Hyper Island: comprender las comunidades para innovar
Internet es capaz de conectar a personas que comparten algún interés en particular. No importa cuán lejos estén entre ellas. Si se asemeja el estilo de indumentaria que visten, vacacionan en lugares similares o son aficionados al mismo equipo de fútbol, ya son parte de una misma comunidad digital y se transforman en potenciales consumidores de determinadas empresas.
Comprender este contexto es una de las premisas de Hyper Island, la escuela de innovación sueca que se focaliza en el lifelong learning en un mercado que demanda actualización constante y adaptabilidad. Tim Lucas, su head of intelligence, business leader y speaker, estuvo presente en Buenos Aires para la segunda edición del CMO Latam Summit, donde explicó la importancia de las redes sociales en la actualidad y realizó una sesión práctica diseñada para estimular la creatividad de los líderes del marketing.
Cuando uno se sumerge en la web, descubre que existen admiradores para todo tipo de cosas: desde seguidores de un artista internacional hasta fanáticos de un objeto tan intrascendente como la alfombra del aeropuerto de Portland (es real: busque en Facebook la fan page The Carpet at Portland Airport). Dando otro ejemplo concreto y minúsculo, el profesional comentó que le llamaban la atención los postes de luz de Buenos Aires y que le encantó descubrir, a la hora de postear una de sus fotos en Instagram, cómo algo tan simple lograba unir a gente en distintos puntos del planeta: el hashtag #lamppost tiene más de 250.000 publicaciones.
“Los consumidores se han vuelto informados y pensadores”, afirmó Lucas. Y gracias a los avances de internet, con los usuarios conectados por distintos intereses –más allá de la distancia–, las organizaciones están dejando de segmentar a las personas en targets de audiencias para empezar a tratarlas como integrantes de diversas networks.

La propuesta de Tim Lucas incluyó pensar en equipo diferentes propuestas para una marca elegida y la sugerencia de bajar, a algunos teléfonos móviles, la aplicación Marvel para bocetar una posible app que sirviera para esa propuesta. (Foto: Monteleone)
El speaker presentó el caso de Made in Farm, una plataforma digital que vincula a productores de café con consumidores finales de forma sencilla: el vendedor registra su oferta disponible, el comprador elige y adquiere lo que desee, y luego se evalúan entre sí para garantizar la seguridad y la confianza en esta comunidad.
“Se trata de entender las networks y saber qué historias están dispuestas a escuchar –opinó Lucas–. De ahí viene la innovación”. Tras esta conclusión, llegó el momento de poner manos a la obra: los marketers se agruparon y tuvieron que poner a prueba su creatividad y capacidad para trabajar en equipo, con el objetivo de crear una experiencia adecuada para una marca en particular.

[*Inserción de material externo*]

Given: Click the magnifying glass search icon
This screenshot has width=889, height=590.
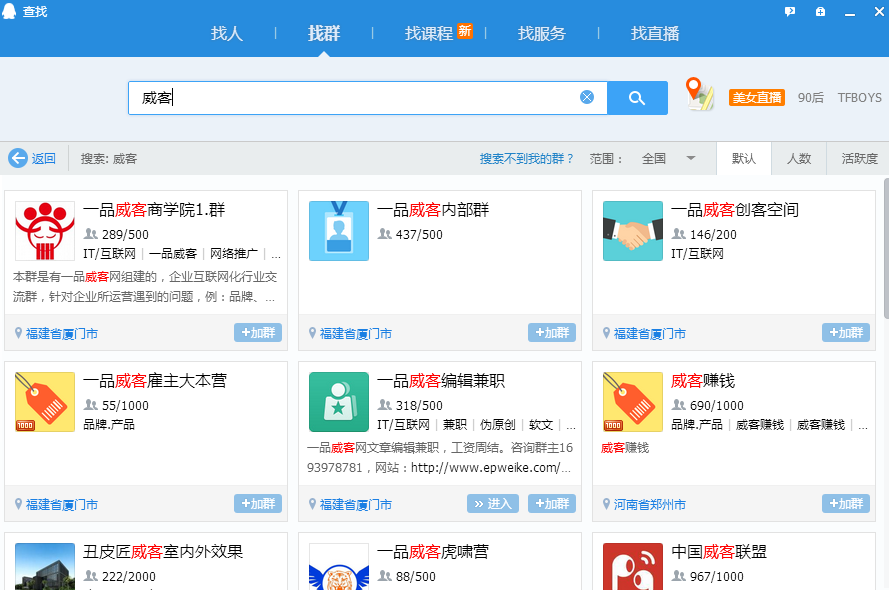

La propuesta de Hyper Island tuvo seis momentos, todos con un plazo breve y limitado:
1- Elegir una marca o un producto.
2- Identificar algunas comunidades o tribus relevantes para la marca o el producto en cuestión.
3- Conocer las comunidades: explorar y entender sus creencias, normas y rituales y, finalmente, elegir una sola.
4- Imaginar momentos relevantes para los miembros de esa microcomunidad.
5- Seleccionar una idea de comunicación como prototipo y bocetar una app.
6- Compartir con el resto de los asistentes las sensaciones del grupo durante el proceso creativo.